The swarm was thrown into disarray by the unlikely performance of two longshots: Looking at Lee (second place) and Battle of Midway (third place). Both horses unexpectedly ran huge races that left racing experts scratching their heads.

SEE: How ‘artificial swarm intelligence’ uses people to make better predictions than experts

In fairness to the AI swarm, there were a couple key factors that contributed to the unpredictable outcome of the race.

The first was the weather. It’s rained for three straight days in Louisville leading up to the Derby and that made the track wet and sloppy. Since all of these horses are three year olds, most of them had rarely, if ever, run on a wet surface. Whenever it rains for the Derby, it always throws the race into a much more unpredictable state because you’re not sure how the track will play or how a lot of these horses will react to it.

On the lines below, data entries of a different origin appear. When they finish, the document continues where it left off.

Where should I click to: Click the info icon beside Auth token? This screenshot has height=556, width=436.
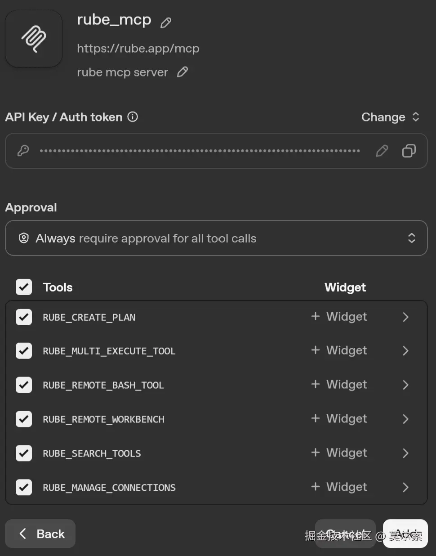tap(133, 117)
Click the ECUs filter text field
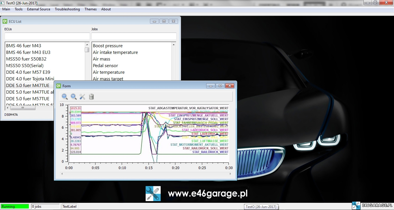 [47, 36]
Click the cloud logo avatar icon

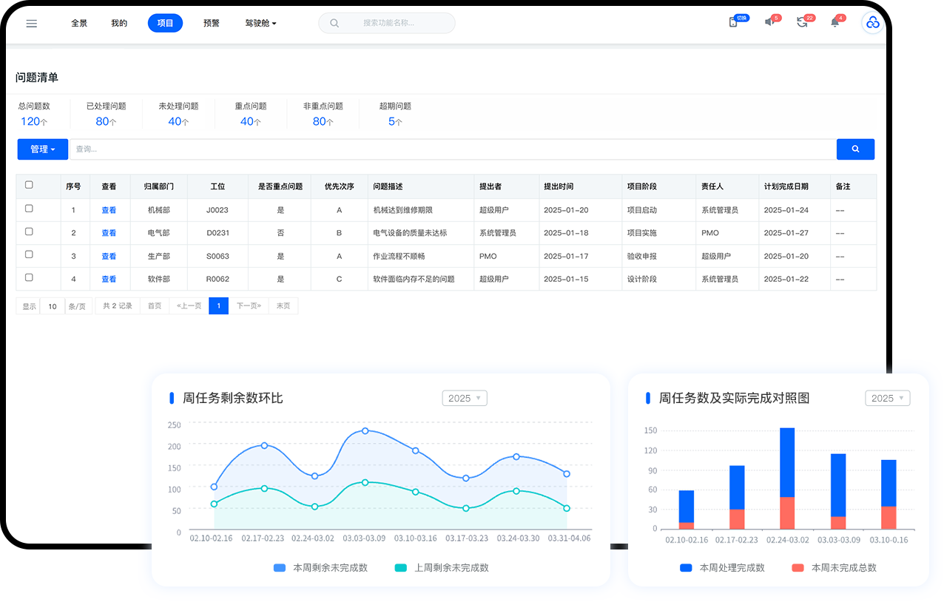click(873, 23)
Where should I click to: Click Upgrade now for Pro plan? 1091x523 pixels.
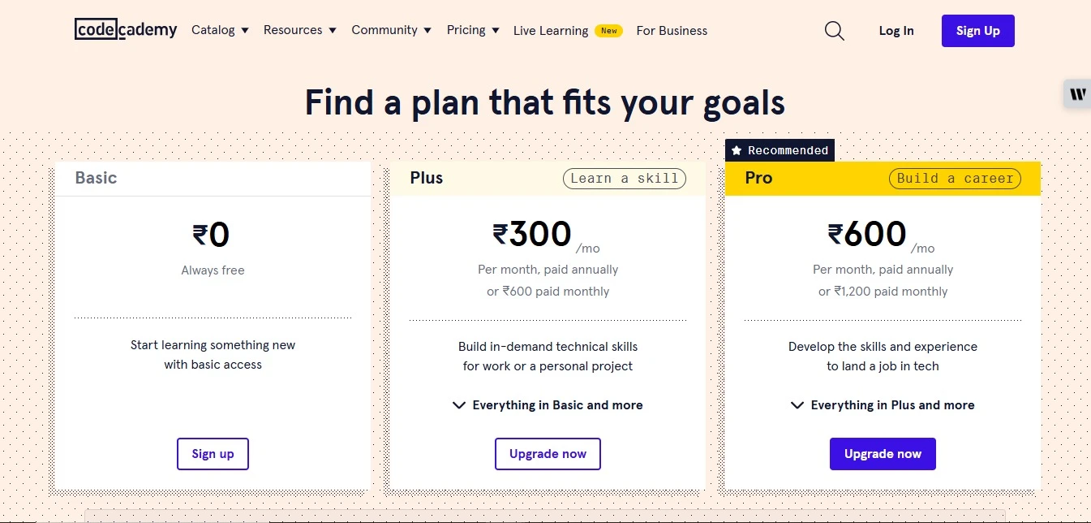883,454
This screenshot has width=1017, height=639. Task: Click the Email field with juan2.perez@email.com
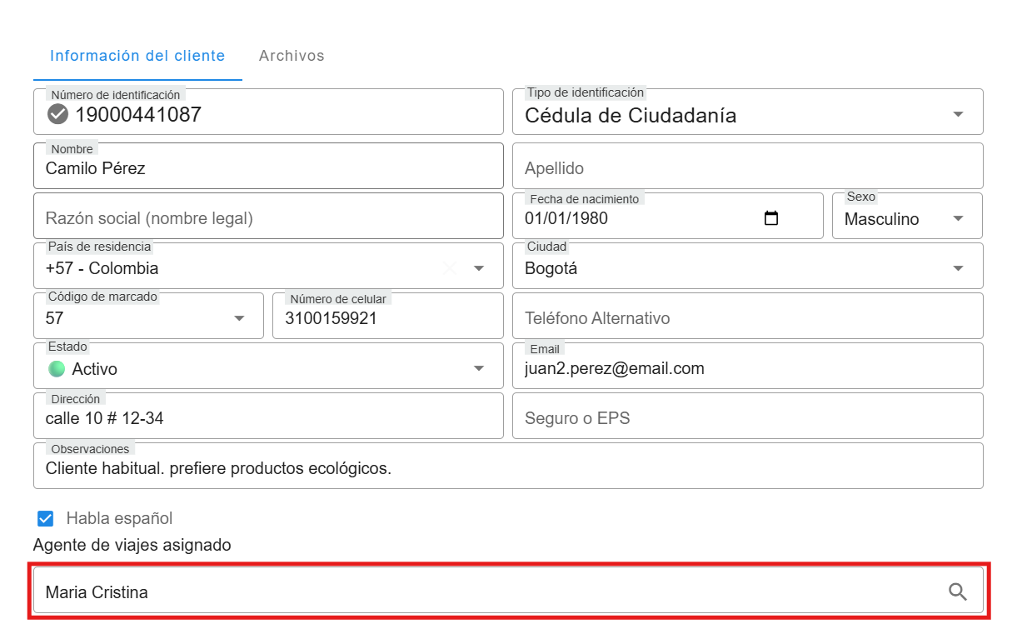point(747,368)
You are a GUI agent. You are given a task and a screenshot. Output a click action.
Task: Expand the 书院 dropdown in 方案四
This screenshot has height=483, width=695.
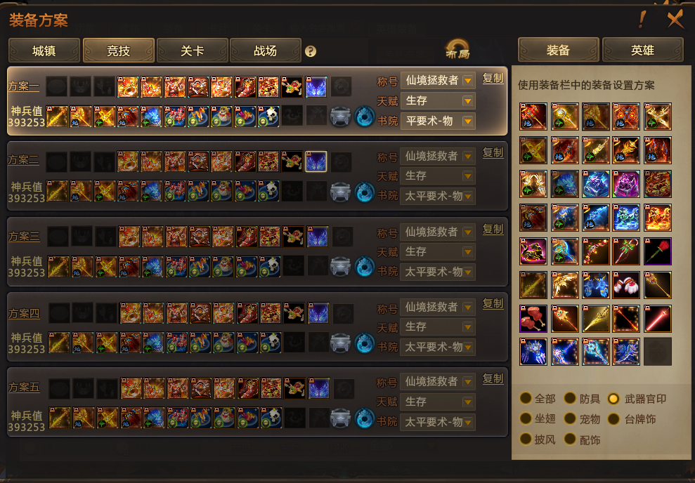click(438, 347)
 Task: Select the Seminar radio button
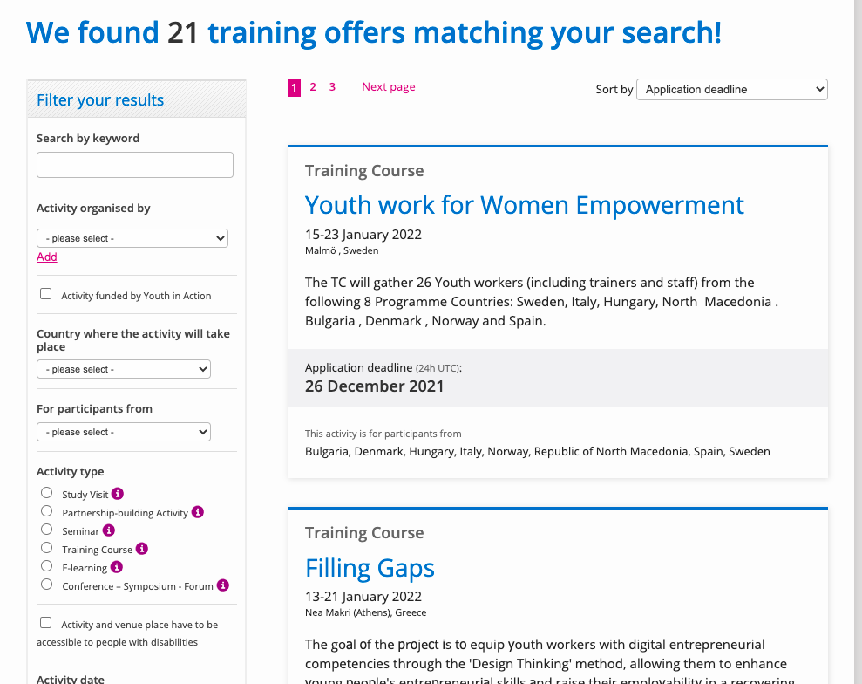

The other factor was that since the rain started on Thursday, the track has been favoring front-running speed horses and horses that stay down near the rail. As a result, in the past 72 hours the public moved frontrunners Always Dreaming and Irish War Cry ahead of Classic Empire, a stalker, and McCracken, a come-from-behinder. The public bet down Always Dreaming and Irish War Cry to become the 9-2 co-favorites and bet up both Classic Empire and McCracken to 6-1. In other words, a lot more more was placed on the first two because of the rain and the fact that the track favored speed horses on Kentucky Oaks day on Friday.

The swarm didn’t have that information when it made its picks on Wednesday. It’s likely that if the swarm had been executed on the morning of the race, the results would have been different. It likely would have favored the speed horses, just as the public bettors did.

Still, it’s unlikely that the swarm would have moved Looking at Lee or Battle of Midway into its prediction for the top four finishers. But, it might have also changed the longshot picks that the swarm targeted. We should note that among the four longshots the swarm recommended keeping an eye on, Battle of Midway was one of them.

SEE: How to Implement AI and machine learning (a ZDNet/TechRepublic special report)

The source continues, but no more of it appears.